>> BEGIN
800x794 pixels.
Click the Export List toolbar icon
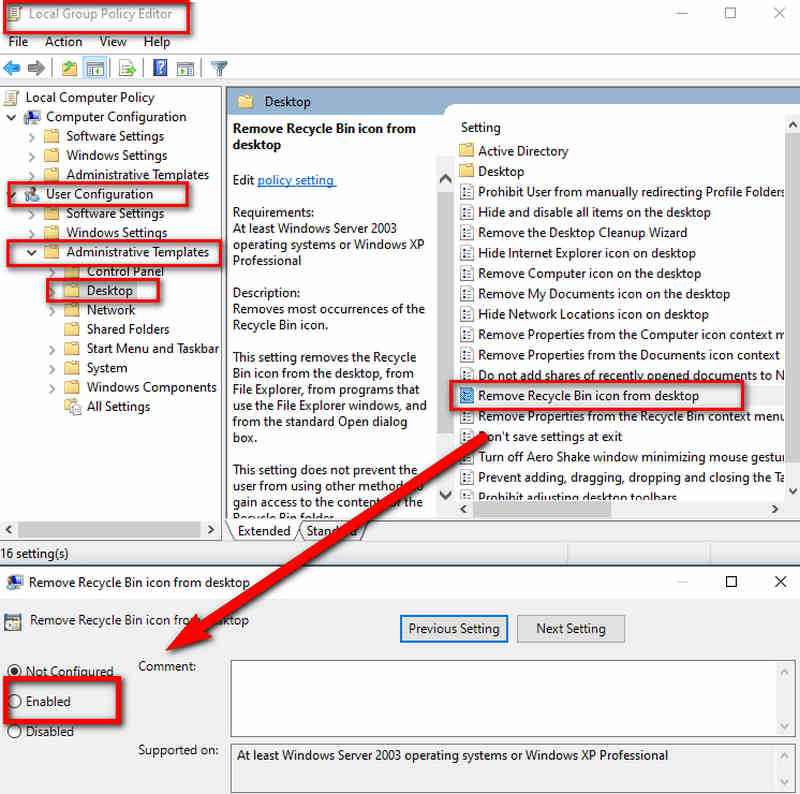coord(127,69)
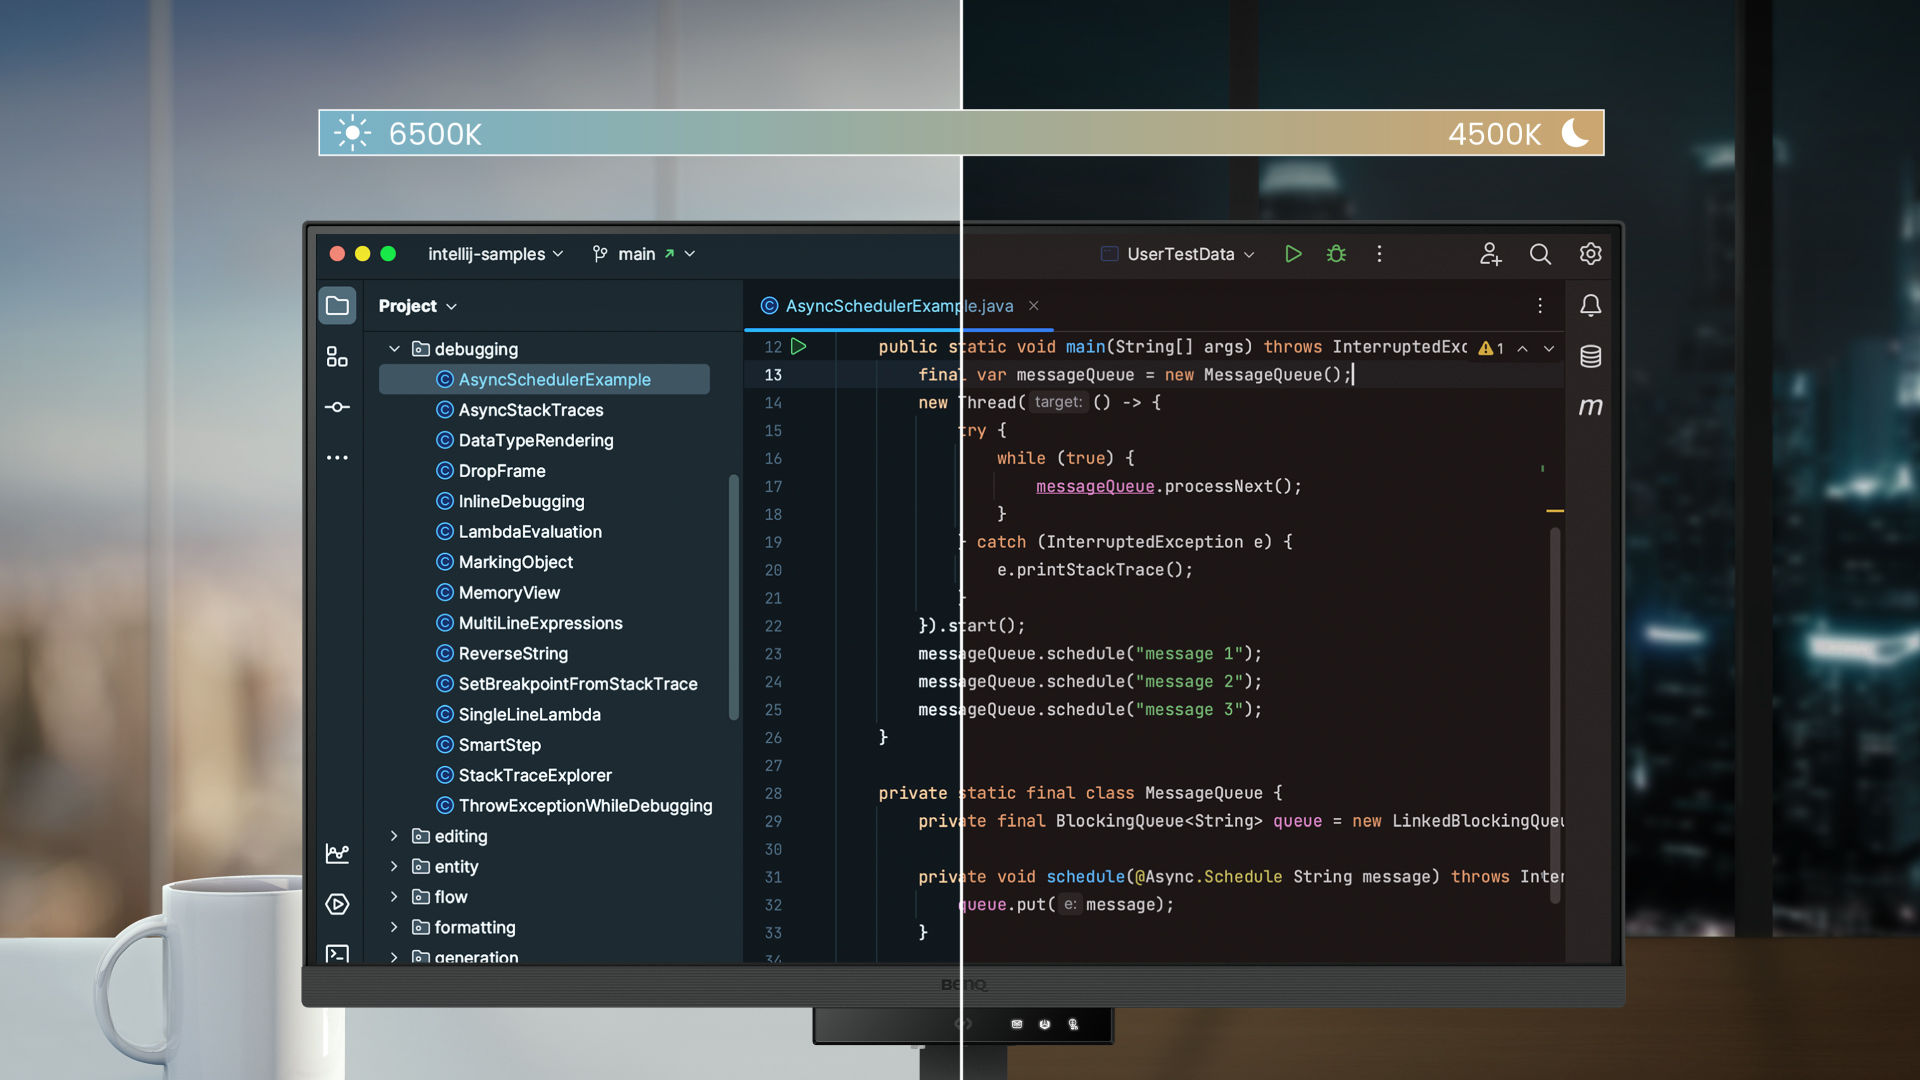Click the Debug bug icon
Viewport: 1920px width, 1080px height.
(x=1336, y=254)
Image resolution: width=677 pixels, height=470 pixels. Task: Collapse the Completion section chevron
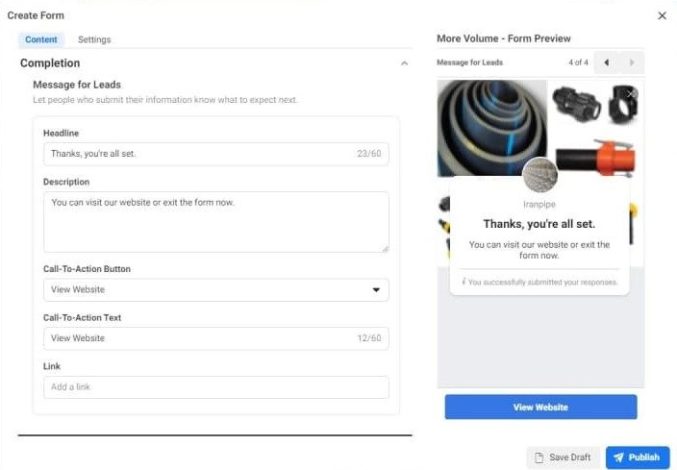404,64
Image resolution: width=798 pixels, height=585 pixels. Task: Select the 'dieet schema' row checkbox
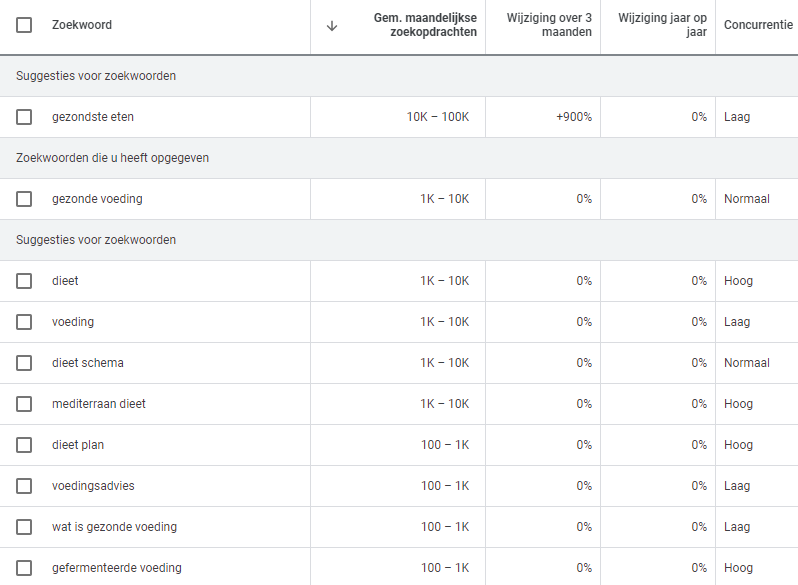[24, 363]
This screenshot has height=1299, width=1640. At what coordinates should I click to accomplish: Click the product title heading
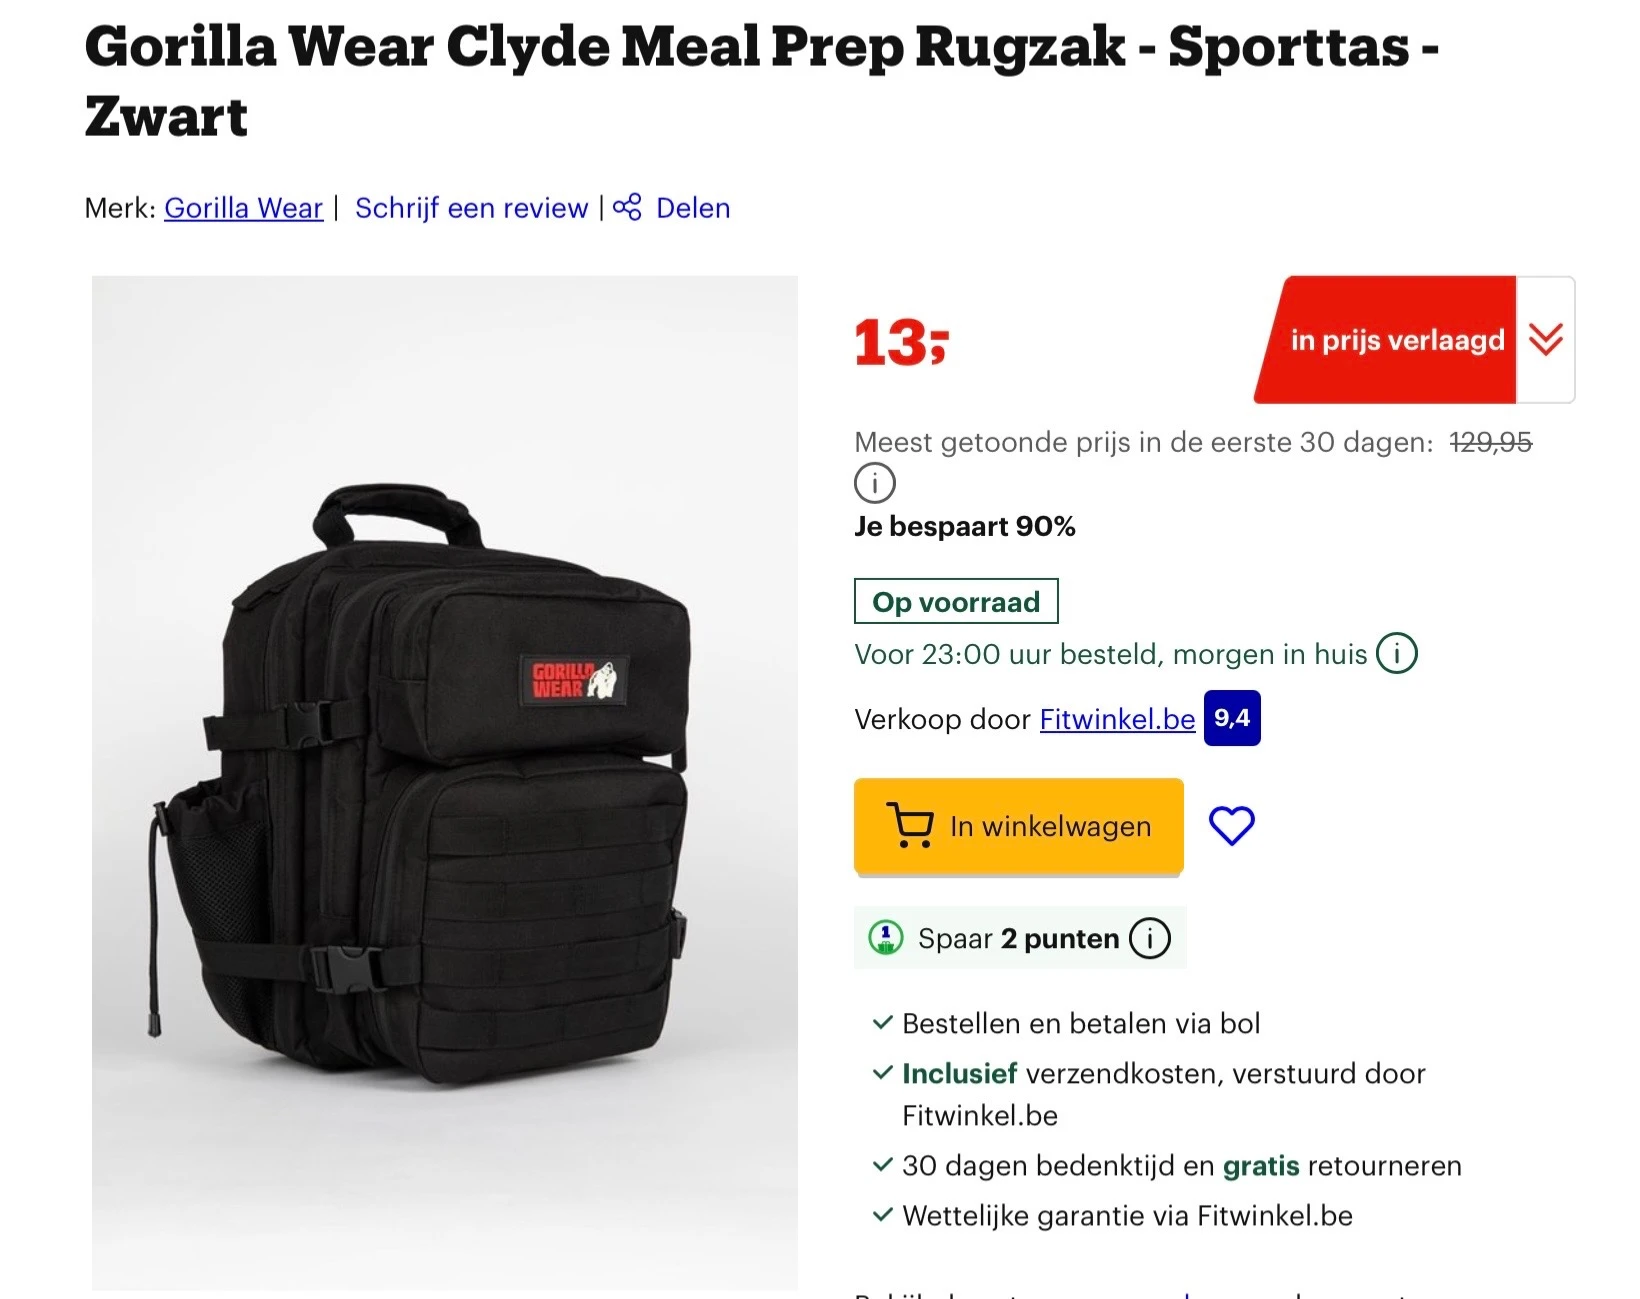(762, 81)
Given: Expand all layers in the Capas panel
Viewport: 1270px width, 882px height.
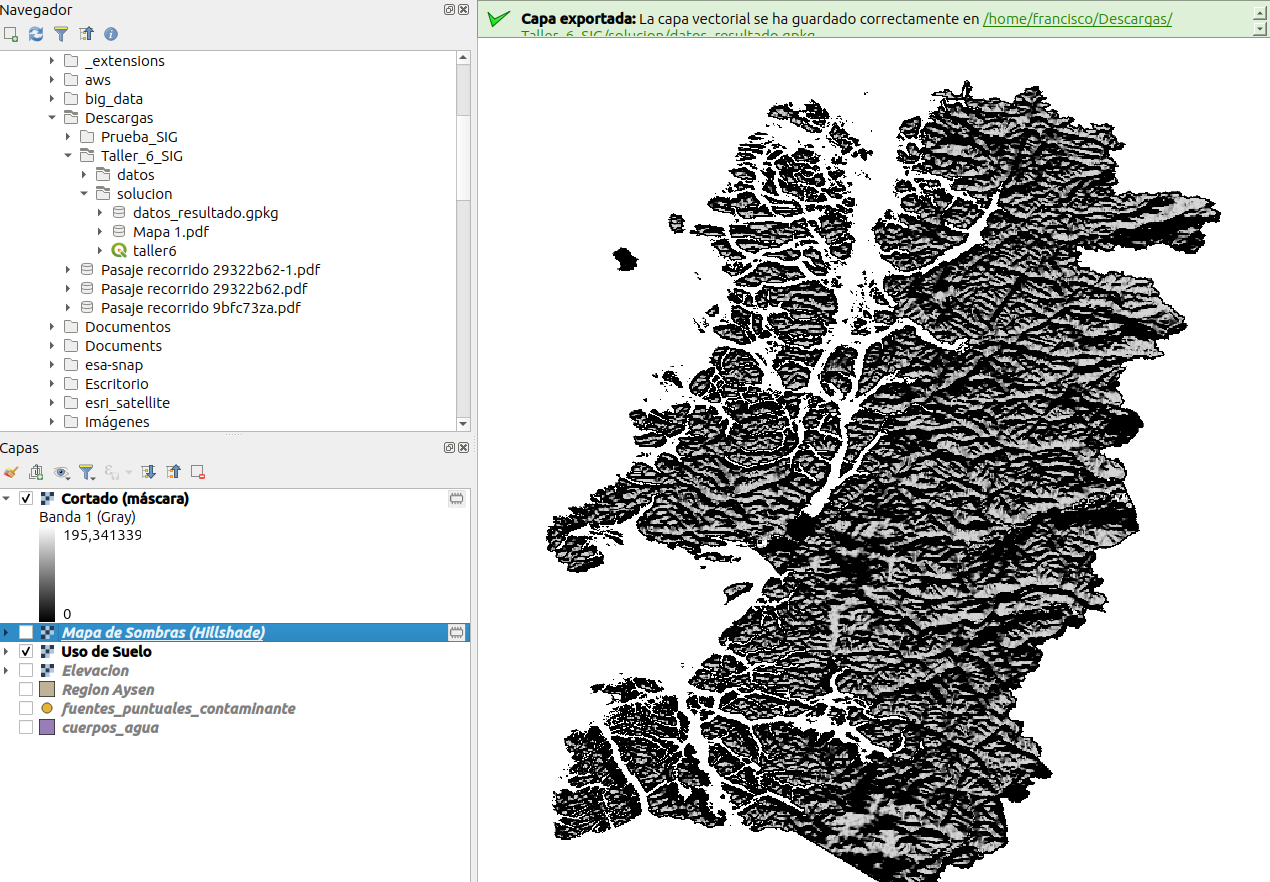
>> END
Rewrite all of the rows above, substituting "px" for every "pixels" and changing nothing else. Leave the pictures out.

| Solution to this exercise |
800x794 px.
Click the Export List toolbar icon
coord(127,69)
Click the Debug bug icon
Viewport: 1920px width, 1080px height.
(x=1336, y=254)
Image resolution: width=677 px, height=470 px. Task: Collapse the Completion section chevron
404,64
Image resolution: width=798 px, height=585 px. Task: Select the 'dieet schema' row checkbox
[24, 363]
This screenshot has height=1299, width=1640. At what coordinates should I click to accomplish: Click the product title heading
(762, 81)
Given: Expand all layers in the Capas panel
Viewport: 1270px width, 882px height.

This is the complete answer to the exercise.